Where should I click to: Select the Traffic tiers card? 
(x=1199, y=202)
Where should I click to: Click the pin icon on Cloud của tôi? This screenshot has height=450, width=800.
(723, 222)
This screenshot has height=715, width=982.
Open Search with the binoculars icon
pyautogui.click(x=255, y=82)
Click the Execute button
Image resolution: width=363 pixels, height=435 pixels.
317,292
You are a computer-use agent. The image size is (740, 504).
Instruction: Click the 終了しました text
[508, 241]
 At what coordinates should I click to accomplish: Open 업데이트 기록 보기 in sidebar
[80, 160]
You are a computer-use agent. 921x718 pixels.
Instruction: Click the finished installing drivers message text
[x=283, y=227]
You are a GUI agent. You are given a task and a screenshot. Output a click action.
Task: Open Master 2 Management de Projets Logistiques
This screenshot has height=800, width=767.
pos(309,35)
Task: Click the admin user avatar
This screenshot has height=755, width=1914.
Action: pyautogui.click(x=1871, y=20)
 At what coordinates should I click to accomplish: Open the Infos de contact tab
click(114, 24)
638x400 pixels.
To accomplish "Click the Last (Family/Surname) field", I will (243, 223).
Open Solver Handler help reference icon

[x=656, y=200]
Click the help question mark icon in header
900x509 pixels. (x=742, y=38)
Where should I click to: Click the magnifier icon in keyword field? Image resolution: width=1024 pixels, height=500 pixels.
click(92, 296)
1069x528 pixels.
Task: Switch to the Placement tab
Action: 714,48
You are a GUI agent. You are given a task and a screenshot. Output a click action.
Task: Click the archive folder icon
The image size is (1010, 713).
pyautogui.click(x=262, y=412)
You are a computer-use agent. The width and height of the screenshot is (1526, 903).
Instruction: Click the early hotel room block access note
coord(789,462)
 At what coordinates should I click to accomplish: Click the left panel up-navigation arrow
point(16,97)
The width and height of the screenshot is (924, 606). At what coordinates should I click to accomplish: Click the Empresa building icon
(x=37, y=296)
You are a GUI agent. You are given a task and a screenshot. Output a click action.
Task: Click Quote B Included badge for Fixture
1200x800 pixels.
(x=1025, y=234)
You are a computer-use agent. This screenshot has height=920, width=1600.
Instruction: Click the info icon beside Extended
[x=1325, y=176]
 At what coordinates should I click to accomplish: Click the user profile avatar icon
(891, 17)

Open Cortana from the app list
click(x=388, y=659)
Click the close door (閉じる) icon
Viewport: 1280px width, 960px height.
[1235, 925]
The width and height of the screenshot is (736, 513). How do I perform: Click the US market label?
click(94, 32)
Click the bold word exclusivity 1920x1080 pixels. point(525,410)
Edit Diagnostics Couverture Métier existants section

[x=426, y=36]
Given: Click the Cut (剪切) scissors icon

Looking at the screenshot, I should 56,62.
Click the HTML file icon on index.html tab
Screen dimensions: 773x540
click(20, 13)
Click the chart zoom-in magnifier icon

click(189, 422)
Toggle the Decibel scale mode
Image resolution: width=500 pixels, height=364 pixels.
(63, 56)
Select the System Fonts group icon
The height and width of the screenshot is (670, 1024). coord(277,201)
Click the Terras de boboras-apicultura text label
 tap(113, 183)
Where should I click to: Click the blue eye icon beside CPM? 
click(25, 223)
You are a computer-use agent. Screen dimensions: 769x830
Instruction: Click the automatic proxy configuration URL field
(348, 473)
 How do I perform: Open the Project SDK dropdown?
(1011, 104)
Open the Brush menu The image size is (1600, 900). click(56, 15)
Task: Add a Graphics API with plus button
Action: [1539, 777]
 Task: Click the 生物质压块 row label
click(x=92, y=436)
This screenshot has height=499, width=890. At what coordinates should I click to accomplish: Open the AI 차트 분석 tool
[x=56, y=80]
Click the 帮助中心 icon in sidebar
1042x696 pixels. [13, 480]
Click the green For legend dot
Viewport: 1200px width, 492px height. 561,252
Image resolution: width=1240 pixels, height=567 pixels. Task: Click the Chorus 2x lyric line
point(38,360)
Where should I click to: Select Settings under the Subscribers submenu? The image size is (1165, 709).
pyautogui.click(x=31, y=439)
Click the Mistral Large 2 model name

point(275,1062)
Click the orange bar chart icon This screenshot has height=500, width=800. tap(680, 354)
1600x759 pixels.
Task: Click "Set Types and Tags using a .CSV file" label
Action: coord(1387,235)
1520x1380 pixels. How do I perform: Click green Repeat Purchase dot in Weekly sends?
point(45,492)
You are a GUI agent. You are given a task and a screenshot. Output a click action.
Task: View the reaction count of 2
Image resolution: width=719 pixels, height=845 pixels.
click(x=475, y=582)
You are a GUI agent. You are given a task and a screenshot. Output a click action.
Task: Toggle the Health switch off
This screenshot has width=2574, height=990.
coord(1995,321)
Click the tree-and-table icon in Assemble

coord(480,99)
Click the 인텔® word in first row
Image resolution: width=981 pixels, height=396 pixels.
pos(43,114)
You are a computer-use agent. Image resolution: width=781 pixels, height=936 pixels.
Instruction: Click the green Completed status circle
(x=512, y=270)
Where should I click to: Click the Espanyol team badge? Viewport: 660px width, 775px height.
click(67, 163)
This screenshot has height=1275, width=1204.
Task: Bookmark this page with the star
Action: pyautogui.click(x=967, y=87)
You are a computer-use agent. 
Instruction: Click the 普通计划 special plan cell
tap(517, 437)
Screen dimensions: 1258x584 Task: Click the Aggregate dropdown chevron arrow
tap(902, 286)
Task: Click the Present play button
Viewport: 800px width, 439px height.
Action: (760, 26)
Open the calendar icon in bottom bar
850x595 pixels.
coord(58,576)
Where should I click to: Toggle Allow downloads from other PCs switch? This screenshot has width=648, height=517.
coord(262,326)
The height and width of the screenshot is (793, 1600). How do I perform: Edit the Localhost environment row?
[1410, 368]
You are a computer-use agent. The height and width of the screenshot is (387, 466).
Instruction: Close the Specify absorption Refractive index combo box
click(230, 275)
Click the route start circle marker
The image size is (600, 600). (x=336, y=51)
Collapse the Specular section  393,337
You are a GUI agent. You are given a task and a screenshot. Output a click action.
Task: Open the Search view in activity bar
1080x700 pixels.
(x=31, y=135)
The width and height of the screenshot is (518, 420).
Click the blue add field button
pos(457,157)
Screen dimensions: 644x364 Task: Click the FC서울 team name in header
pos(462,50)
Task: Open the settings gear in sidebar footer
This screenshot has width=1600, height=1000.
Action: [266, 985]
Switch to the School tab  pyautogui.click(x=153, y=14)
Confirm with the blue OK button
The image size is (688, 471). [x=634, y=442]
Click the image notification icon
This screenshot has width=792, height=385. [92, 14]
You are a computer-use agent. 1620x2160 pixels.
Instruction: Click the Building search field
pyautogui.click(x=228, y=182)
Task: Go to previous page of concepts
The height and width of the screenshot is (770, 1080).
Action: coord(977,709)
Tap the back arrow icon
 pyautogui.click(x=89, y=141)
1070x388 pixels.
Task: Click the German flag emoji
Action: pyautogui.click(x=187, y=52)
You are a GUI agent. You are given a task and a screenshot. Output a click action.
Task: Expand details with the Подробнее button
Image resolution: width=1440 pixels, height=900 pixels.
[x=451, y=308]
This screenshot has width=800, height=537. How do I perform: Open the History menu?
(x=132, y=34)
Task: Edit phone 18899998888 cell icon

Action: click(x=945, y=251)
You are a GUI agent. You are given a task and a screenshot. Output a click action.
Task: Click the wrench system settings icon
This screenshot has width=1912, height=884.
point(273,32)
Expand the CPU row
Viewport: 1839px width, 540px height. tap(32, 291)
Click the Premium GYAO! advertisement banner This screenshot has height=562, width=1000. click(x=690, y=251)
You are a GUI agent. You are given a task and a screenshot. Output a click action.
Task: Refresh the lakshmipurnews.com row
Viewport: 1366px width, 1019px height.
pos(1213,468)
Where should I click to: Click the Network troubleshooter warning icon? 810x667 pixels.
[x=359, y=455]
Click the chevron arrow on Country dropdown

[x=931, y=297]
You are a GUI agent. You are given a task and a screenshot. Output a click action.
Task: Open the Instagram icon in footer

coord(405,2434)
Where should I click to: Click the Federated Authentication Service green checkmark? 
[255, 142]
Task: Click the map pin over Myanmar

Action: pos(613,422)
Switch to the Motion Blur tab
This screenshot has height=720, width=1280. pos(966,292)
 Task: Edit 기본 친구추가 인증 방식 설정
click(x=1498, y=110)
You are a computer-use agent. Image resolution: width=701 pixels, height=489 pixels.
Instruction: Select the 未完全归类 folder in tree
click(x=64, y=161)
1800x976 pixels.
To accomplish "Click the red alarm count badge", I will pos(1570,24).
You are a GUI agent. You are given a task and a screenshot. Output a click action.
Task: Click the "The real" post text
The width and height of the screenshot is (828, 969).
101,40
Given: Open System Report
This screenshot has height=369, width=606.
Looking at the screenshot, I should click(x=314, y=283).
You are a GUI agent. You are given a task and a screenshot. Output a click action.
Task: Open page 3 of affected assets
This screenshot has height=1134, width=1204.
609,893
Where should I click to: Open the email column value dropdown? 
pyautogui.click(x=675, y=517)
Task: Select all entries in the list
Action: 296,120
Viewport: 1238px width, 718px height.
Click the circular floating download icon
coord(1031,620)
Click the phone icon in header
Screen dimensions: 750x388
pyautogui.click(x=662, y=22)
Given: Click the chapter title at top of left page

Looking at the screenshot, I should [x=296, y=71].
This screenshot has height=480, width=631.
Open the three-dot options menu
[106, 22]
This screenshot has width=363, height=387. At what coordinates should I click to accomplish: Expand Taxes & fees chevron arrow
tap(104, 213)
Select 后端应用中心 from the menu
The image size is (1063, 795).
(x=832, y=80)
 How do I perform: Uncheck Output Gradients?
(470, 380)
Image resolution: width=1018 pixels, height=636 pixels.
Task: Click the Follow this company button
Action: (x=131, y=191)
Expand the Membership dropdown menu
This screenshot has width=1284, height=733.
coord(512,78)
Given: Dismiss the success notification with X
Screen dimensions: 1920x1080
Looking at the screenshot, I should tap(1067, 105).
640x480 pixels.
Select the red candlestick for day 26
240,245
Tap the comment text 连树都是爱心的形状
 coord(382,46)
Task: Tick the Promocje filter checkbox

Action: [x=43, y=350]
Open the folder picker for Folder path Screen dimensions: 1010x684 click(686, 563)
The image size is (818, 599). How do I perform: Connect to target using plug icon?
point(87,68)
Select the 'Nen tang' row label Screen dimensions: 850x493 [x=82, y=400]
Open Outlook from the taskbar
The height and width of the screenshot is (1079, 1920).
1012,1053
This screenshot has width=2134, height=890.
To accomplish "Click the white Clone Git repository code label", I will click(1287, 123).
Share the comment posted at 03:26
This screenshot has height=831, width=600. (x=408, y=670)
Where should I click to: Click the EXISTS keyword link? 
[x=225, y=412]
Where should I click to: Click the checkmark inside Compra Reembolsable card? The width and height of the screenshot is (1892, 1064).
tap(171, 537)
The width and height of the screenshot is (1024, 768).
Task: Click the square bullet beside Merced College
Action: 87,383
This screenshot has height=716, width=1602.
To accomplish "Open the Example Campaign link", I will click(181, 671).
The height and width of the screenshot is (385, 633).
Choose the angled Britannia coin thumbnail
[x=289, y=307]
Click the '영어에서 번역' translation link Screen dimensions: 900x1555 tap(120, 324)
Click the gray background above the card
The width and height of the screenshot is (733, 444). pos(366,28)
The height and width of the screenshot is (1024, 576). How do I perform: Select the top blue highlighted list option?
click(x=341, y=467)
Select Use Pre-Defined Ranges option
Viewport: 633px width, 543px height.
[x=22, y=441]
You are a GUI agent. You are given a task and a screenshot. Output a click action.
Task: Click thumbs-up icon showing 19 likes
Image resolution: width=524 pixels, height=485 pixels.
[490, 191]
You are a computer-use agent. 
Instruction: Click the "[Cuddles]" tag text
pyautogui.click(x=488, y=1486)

- - -

*WORK ORDER:*
The task calls for every line of the material that contains the string "computer".

*SOLUTION FOR THIS PROBLEM:*
You are a computer-use agent. The image size is (740, 504).
You are a computer-use agent. 921x718 pixels.
You are a computer-use agent. The width and height of the screenshot is (1526, 903).
You are a computer-use agent. This screenshot has height=920, width=1600.
You are a computer-use agent. Screen dimensions: 769x830
You are a computer-use agent. Image resolution: width=781 pixels, height=936 pixels.
You are a computer-use agent. 
You are a computer-use agent. The height and width of the screenshot is (387, 466).
You are a computer-use agent. 1620x2160 pixels.
You are a computer-use agent. Image resolution: width=701 pixels, height=489 pixels.
You are a computer-use agent. 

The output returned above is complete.